Does escrow protect the market maker’s campaign reward?
It provides a contract-coordinated payment path when the sponsor has funded the campaign and the maker meets the applicable service and settlement conditions. The maker should still read the terms, review window, dispute process, and withdrawal state before accepting.
Do Kuest market makers need approval?
Yes. Kuest market-maker participation is approval-based. The operating wallet is checked before a market maker accepts a campaign.
Can I hedge a Kuest market on Polymarket?
Potentially, when the Kuest mirror and Polymarket market have sufficiently aligned payoff, token mapping, resolution source, timing, and executable liquidity. The market maker must validate equivalence and manage basis and execution risk independently.
Are Polymarket mirror markets easier to quote than operator-created markets?
They may have a useful external reference and hedge path, but they are not automatically easier. Operator-created markets can have proprietary flow but may require independent pricing and direct inventory management. The campaign terms should reflect the difference.
What should I check before accepting a liquidity campaign?
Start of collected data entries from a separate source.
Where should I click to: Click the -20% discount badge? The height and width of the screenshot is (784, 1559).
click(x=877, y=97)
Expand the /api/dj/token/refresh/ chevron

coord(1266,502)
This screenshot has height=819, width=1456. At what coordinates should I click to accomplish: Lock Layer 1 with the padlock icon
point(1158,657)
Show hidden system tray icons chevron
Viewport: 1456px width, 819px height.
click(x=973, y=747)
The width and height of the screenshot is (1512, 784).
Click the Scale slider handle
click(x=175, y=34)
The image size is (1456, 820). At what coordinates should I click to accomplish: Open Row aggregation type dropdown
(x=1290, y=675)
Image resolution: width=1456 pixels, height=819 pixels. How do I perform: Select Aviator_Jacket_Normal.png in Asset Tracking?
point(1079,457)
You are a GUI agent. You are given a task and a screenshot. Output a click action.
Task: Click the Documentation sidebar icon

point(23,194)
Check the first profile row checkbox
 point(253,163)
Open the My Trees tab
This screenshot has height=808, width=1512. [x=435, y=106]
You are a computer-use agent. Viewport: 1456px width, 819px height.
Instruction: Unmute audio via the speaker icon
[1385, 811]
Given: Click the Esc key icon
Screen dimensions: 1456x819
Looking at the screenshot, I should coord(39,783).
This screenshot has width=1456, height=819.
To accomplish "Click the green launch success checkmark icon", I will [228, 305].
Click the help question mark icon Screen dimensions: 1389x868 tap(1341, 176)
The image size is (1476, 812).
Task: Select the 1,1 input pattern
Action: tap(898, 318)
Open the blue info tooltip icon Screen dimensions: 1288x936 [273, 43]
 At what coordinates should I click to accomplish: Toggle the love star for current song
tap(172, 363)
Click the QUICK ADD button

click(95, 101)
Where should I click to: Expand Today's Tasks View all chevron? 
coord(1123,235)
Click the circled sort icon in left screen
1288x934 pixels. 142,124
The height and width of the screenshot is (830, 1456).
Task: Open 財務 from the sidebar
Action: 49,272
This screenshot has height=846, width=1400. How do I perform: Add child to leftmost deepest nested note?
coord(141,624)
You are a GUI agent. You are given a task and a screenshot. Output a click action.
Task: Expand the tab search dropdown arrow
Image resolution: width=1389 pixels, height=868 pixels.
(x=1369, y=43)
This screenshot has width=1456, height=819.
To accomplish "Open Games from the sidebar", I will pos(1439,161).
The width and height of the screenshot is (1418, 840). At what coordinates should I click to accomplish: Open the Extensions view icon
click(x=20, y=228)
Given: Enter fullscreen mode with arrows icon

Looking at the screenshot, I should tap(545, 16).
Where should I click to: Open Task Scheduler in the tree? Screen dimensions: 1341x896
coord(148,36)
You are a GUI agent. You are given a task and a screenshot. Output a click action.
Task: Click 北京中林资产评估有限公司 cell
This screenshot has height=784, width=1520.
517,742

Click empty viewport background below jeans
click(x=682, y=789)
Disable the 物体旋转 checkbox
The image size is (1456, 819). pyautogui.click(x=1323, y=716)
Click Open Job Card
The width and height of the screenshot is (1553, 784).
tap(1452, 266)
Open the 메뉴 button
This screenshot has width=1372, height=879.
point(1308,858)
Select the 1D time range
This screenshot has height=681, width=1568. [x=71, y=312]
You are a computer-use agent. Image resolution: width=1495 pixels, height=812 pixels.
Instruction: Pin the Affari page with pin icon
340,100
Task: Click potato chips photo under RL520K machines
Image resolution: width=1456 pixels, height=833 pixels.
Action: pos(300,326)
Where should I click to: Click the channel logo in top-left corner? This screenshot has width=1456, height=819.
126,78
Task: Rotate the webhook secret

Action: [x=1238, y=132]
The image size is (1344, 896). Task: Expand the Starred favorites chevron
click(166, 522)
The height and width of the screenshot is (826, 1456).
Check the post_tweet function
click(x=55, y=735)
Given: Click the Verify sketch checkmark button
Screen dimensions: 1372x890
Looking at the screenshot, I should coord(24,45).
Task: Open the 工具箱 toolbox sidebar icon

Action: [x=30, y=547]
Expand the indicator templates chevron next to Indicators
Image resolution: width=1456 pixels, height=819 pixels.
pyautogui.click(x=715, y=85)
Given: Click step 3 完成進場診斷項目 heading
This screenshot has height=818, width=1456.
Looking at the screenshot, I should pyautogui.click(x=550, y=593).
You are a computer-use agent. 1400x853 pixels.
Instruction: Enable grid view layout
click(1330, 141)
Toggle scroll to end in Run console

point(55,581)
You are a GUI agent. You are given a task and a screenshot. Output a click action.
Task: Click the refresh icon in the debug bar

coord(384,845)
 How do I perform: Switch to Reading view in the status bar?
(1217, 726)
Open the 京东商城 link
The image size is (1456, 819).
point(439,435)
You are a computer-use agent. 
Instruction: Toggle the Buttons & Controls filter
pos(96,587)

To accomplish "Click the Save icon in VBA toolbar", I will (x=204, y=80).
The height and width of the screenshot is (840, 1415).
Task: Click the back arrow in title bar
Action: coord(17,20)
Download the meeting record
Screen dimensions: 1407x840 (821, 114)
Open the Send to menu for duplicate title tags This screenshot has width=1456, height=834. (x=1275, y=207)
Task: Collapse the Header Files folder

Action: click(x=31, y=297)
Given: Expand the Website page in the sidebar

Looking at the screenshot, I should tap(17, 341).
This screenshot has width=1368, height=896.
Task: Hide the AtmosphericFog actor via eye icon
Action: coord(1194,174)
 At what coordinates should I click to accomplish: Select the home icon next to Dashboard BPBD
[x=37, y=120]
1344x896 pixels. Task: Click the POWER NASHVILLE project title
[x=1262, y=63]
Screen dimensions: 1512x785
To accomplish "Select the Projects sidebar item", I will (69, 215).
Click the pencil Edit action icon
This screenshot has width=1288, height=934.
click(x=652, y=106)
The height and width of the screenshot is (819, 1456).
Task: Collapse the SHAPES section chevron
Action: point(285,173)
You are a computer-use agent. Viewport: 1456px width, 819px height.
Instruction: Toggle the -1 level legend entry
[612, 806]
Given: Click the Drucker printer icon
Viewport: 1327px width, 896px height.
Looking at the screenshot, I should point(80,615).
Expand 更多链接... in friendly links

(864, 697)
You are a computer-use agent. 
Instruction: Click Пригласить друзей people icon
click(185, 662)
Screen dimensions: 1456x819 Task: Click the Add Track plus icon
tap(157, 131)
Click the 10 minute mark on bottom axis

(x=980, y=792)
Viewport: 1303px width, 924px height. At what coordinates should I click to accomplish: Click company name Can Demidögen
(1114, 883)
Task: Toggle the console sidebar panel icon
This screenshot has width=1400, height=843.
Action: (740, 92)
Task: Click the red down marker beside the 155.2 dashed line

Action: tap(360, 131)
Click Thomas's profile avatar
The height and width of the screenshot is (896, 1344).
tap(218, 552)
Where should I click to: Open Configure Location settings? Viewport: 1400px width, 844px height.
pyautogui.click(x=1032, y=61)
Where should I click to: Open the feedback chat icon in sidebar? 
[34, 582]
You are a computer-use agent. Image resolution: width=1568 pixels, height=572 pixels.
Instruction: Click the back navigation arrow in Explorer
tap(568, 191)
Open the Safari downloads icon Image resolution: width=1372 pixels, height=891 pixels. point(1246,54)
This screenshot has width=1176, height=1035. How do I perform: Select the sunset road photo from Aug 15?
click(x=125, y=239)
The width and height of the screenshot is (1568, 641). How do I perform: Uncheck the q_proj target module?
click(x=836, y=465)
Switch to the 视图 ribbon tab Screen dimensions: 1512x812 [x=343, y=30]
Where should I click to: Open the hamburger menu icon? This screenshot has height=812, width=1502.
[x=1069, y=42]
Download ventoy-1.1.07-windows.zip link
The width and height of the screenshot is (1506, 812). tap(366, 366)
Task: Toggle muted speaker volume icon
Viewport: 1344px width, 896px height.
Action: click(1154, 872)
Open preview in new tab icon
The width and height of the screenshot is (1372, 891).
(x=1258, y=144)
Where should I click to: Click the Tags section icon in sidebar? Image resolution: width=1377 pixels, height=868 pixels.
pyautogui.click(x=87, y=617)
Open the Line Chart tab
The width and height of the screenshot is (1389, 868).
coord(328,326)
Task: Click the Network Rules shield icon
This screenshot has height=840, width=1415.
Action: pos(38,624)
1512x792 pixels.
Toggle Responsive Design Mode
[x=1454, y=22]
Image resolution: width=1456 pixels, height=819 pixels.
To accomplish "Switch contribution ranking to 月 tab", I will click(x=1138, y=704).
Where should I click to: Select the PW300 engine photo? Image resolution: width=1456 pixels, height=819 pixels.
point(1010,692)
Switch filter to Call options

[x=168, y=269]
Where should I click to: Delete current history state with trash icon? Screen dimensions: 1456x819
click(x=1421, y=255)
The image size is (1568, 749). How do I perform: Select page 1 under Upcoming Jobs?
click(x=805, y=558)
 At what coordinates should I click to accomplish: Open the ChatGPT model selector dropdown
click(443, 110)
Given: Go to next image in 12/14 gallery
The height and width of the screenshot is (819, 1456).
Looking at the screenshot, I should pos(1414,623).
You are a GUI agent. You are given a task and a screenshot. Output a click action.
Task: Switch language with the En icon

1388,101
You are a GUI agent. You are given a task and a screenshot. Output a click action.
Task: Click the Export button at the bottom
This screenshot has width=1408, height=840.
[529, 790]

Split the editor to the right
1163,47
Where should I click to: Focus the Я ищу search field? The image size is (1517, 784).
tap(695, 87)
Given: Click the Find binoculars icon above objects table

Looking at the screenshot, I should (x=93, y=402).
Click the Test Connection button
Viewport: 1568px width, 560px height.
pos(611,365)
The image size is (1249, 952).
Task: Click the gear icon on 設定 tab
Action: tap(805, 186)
Check required depth, maximum spread, coverage, service dates, reward, bond, capital usage, hedge availability, market rules, resolution source, measurement method, dispute process, wallet requirements, and expected net P&L after costs.
Can an existing Polymarket bot be reused on Kuest?
Often part of the stack can be reused, especially Polygon wallets, CLOB logic, pricing, inventory limits, and reconciliation. Validate Kuest identifiers, shared-book behavior, authentication, order semantics, fees, lifecycle states, and campaign obligations before production use.